How to Build a Recommender System with Python and the python-recsys Library

python-recsys is a Python library designed for implementing recommender systems.

Currently, python-recsys supports two recommender algorithms: Singular Value Decomposition (SVD) and Neighborhood SVD.

This QuickStart tutorial demonstrates how to use python-recsys for building recommender systems. It uses the MovieLens movie ratings dataset to show examples of computing item similarity and recommending movies to users.

In this article, I will provide code examples for using a custom CSV dataset and evaluating a recommender system with the SVD algorithm.

The data will be fetched from a CSV file containing three fields: user_id, item_id, and star_rating. The item_id can represent various entities like hotels, movies, books, etc. while star_rating indicates the user's rating for the item, ranging from 1 to 5, with 5 being the highest rating and 1 being the lowest.

####

* _Instruction 1_: Duplicate the passage of the python-recsys article between "How to Build" and "implementing recommender systems.", inclusive.
* _Instruction 2_: According to the python-recsys article, what does the QuickStart tutorial use the MovieLens movie ratings dataset for?
* _Instruction 3_: Check each statement against the python-recsys article and answer yes or no, quoting the words that decide it: (a) python-recsys currently supports three recommender algorithms. (b) The CSV file holds the fields user_id, item_id, and star_rating. (c) A star_rating of 1 is the highest rating.
Rely solely on the python-recsys article for your answers.

* _Data block_:

####

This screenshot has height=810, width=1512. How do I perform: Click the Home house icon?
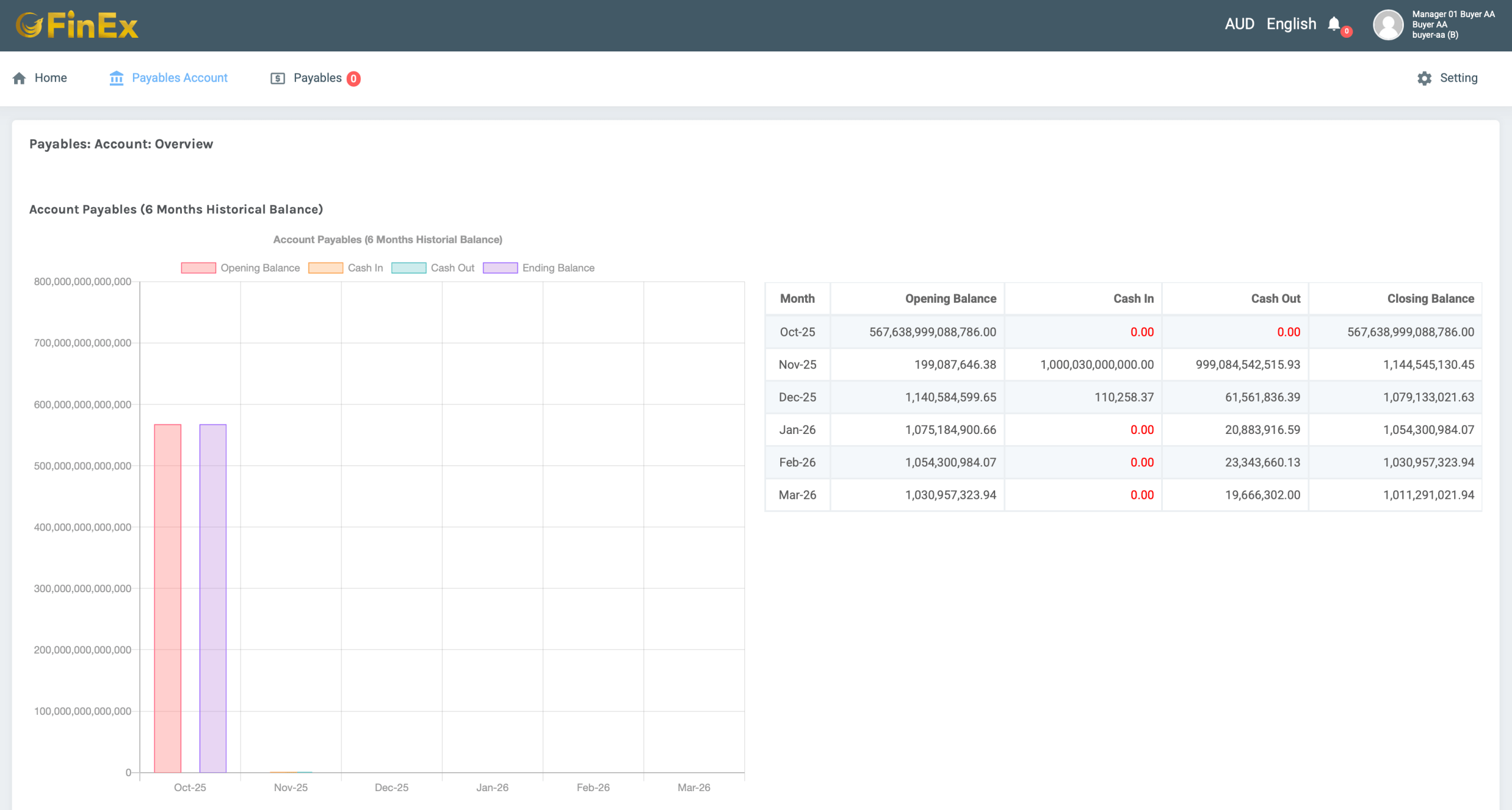pyautogui.click(x=19, y=78)
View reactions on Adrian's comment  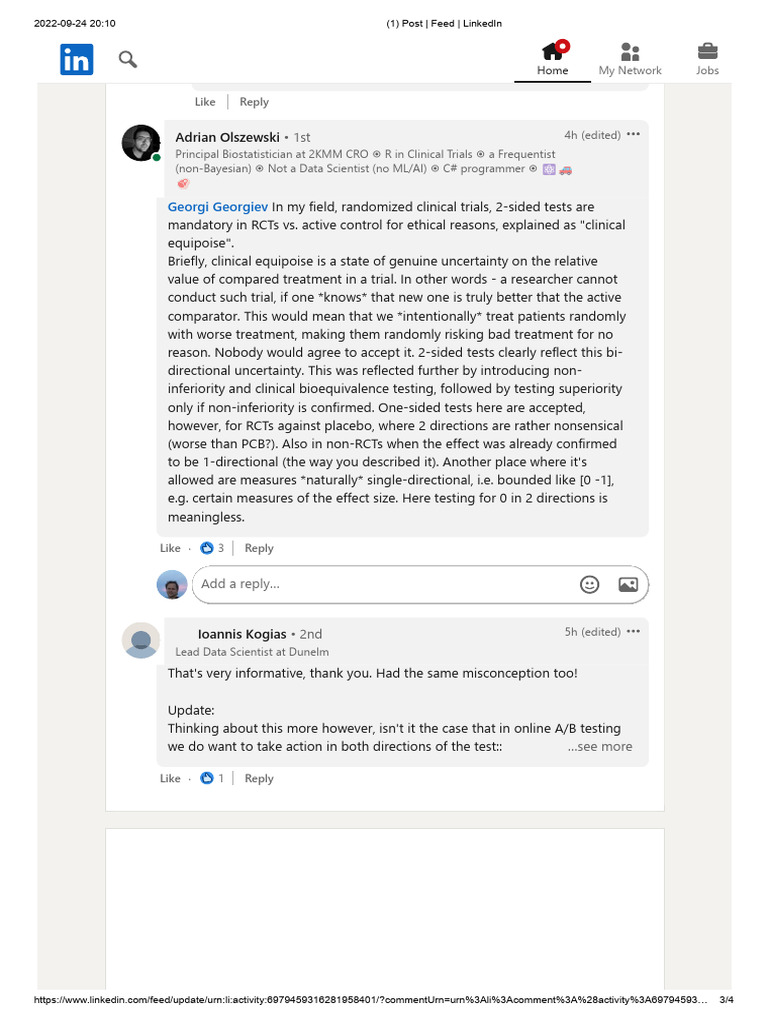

####

* _Expected answer 1_:
How to Build a Recommender System with Python and the python-recsys Library

python-recsys is a Python library designed for implementing recommender systems.

* _Expected answer 2_: The QuickStart tutorial uses the MovieLens movie ratings dataset to show examples of computing item similarity and recommending movies to users.

* _Expected answer 3_:
(a) No: "Currently, python-recsys supports two recommender algorithms: Singular Value Decomposition (SVD) and Neighborhood SVD."
(b) Yes: "a CSV file containing three fields: user_id, item_id, and star_rating"
(c) No: "with 5 being the highest rating and 1 being the lowest"